# Teks Bacaan
Alhamdulillah malam itu bisa tidur dengan tenang. Lepas sudah kekuatiran kita-kita musti nginep di jalur offroad.


DAY 4

SELESAIKAN BATUROTOK!!!


Pagi hari di Dusun Pusu, bikin kita pasti menyatu dengan keramahan penduduk lokal. Kopi hitam asli hasil dari kebun setempat jadi hal wajib pelengkap obrolan pagi kita. Desa-desa di sekitar Baturotok dikenal sebagai penghasil kopi untuk konsumsi lokal dan antar pulau. Kualitas kopi yang baik juga di variasi dengan adanya kopi luwak. Kampung tertata cukup apik dengan jejeran rumah panggung yang tertata rapih disusun dengan model blok. Cuma kotoran sapi dan kuda aja yang berserakan, tapi ga banyak. Kamar mandi ada di tiap satu atau dua rumah. Sederhana dan lumayan bersih. Airnya juga dingin & berlimpah. Sebagaimana lazimnya di Sumbawa, kuda dan sapi berkeliaran dimana-mana.

  Pagi hari di Desa Pusu, Sumbawa

Diizinkannya kami menginap saat malam tadi cukup bikin heran pasangan Brett & Jen, bule Australia itu. Bagi mereka hal itu mustahil terjadi di negara asalnya. Jangankan nginep, ngetril aja banyak aturannya disana! Kita boleh berbangga memiliki keramahan kampung semacam itu.

Pengalaman di hampir setiap perjalanan offroad, hampir tidak pernah ada penduduk kampung yang nolak kalau kami minta izin untuk menginap. Sebagian besar atau bahkan semua selalu menerima  dengan tangan terbuka dan kehangatan, walaupun dengan kondisi seadanya. Itulah mengapa temen-temen TRACK lebih suka bermalam di rumah penduduk daripada hotel. Berasa menyatu sama penduduk lokal. Selain itu, murah!


Kongkow pagi di desa Pusu

Selesai sarapan pagi yang sederhana, nasi-mi instan-telur goreng, kami bergegas jalan. Pasangan bule nekat Brett & Jen memilih 'backtrack' menuju Sumbawa Besar dengan kawalan Kepala Dusun Pusu hingga ke jalan aspal terdekat. Setelah berfoto bersama dan berpelukan kami pun berpisah.

# Baris Tersimpan
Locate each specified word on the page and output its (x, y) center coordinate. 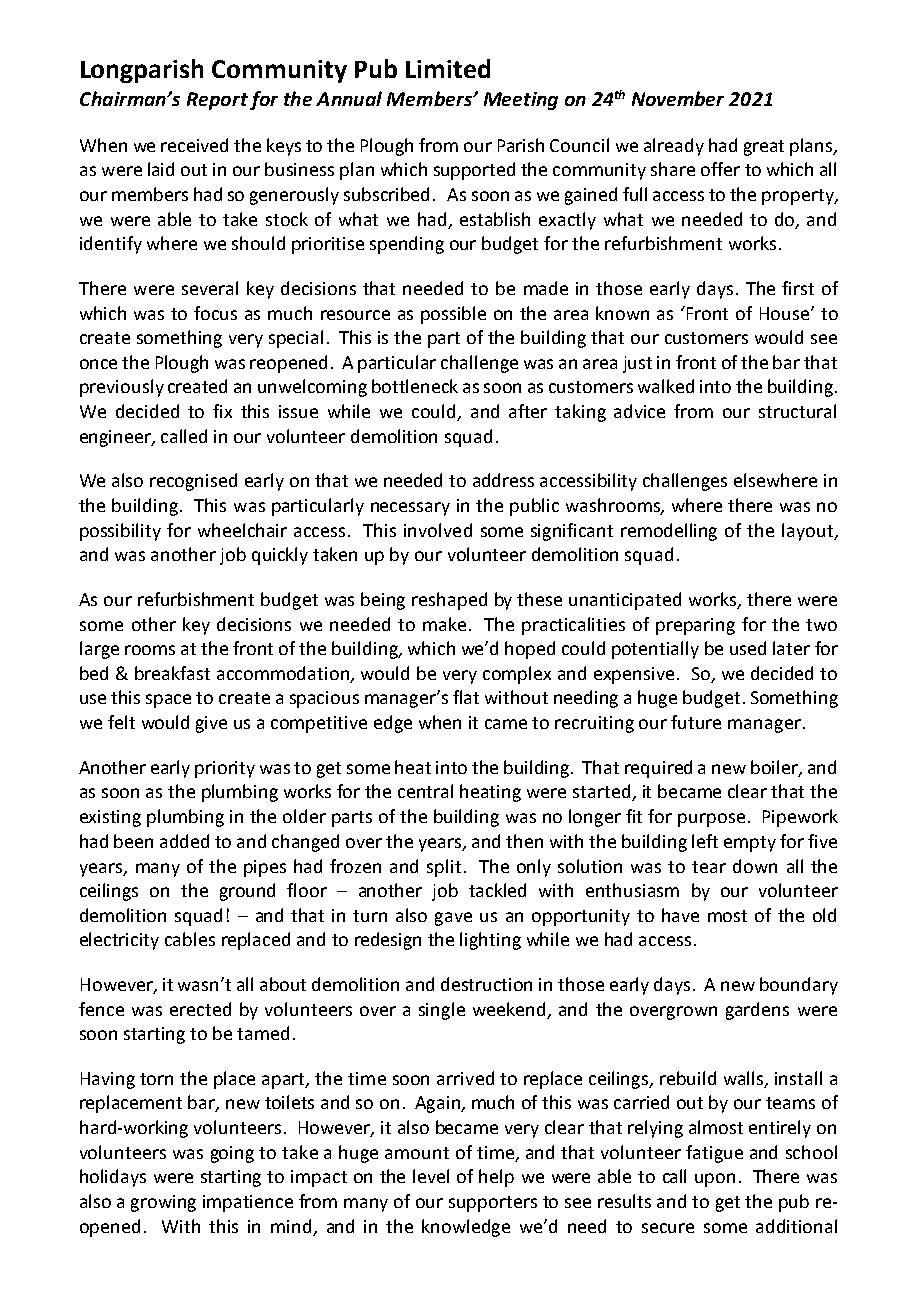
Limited (448, 68)
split (444, 868)
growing (163, 1203)
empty (750, 844)
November (678, 98)
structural (797, 411)
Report (217, 101)
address (503, 480)
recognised (193, 482)
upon (715, 1180)
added (184, 841)
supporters (493, 1204)
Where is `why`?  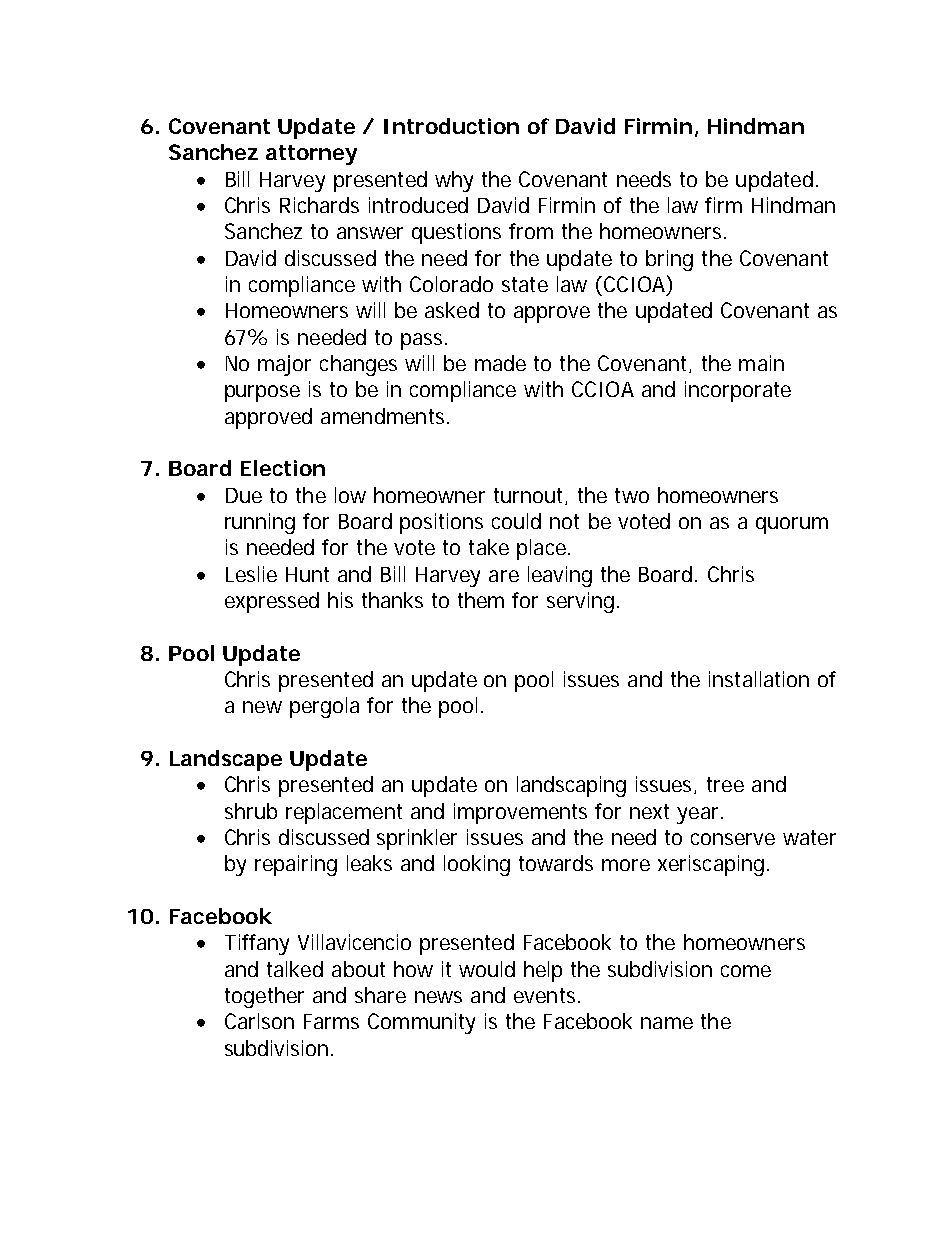
why is located at coordinates (454, 181).
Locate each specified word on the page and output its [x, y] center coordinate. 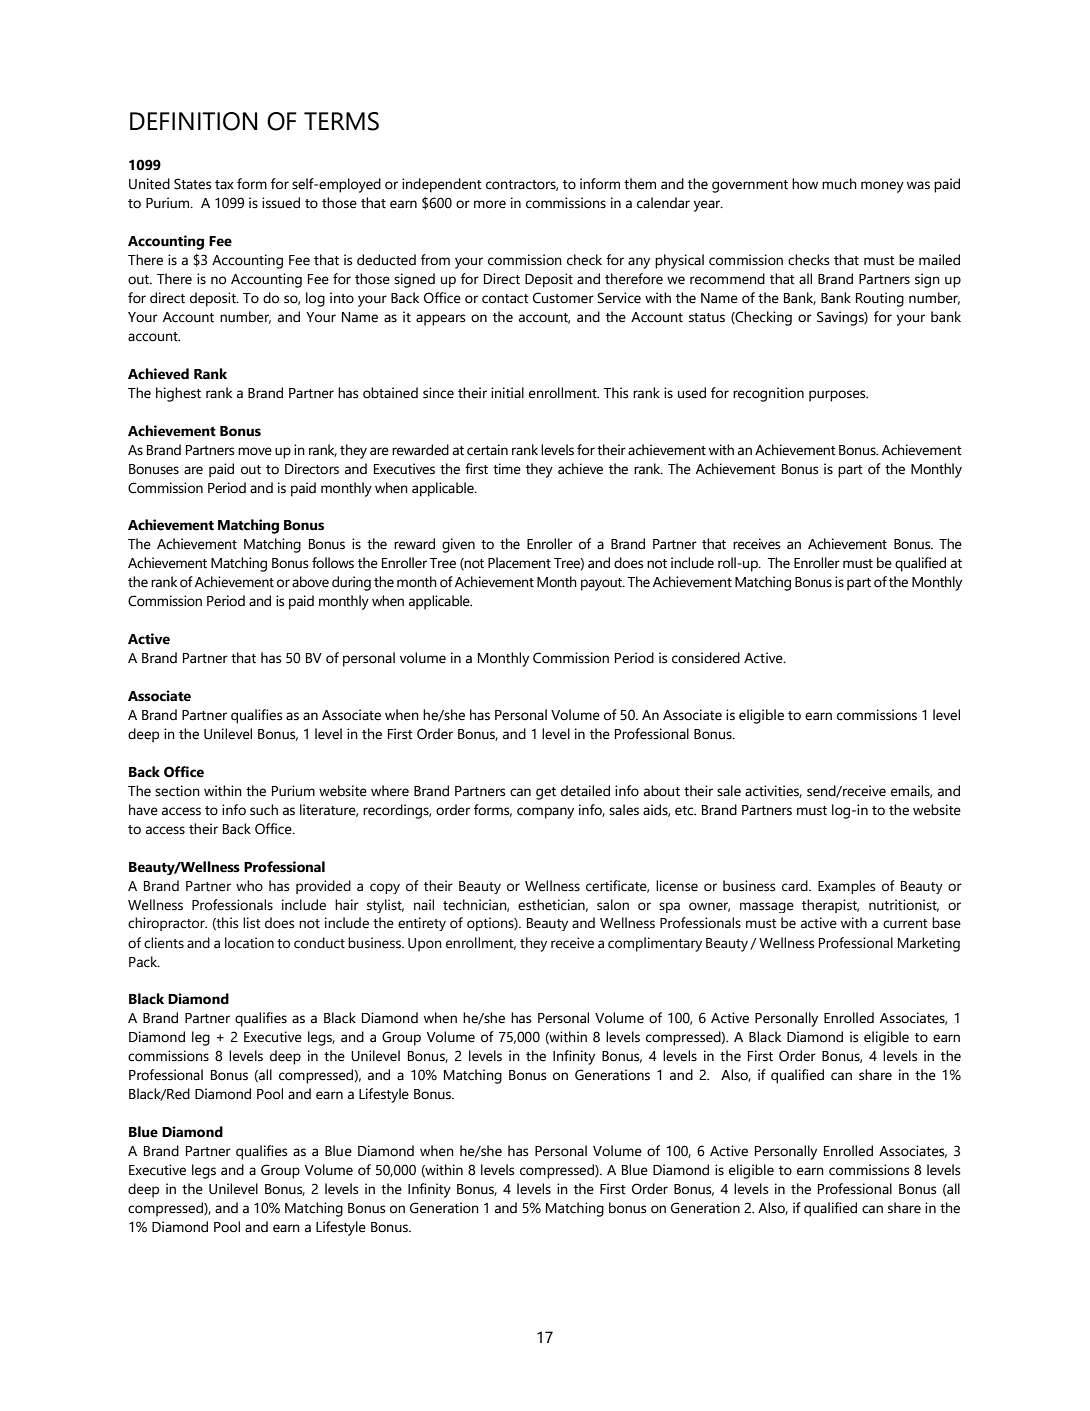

# Petunjuk
Tuliskan ulang bagian dari catatan perjalanan offroad di Sumbawa tanpa mengubah satu huruf pun, dimulai dengan "Pagi hari di Desa" dan berlanjut hingga "kampung semacam itu.". Baris-baris di atas berasal dari sumber yang berbeda.

# Hasil
Pagi hari di Desa Pusu, Sumbawa

Diizinkannya kami menginap saat malam tadi cukup bikin heran pasangan Brett & Jen, bule Australia itu. Bagi mereka hal itu mustahil terjadi di negara asalnya. Jangankan nginep, ngetril aja banyak aturannya disana! Kita boleh berbangga memiliki keramahan kampung semacam itu.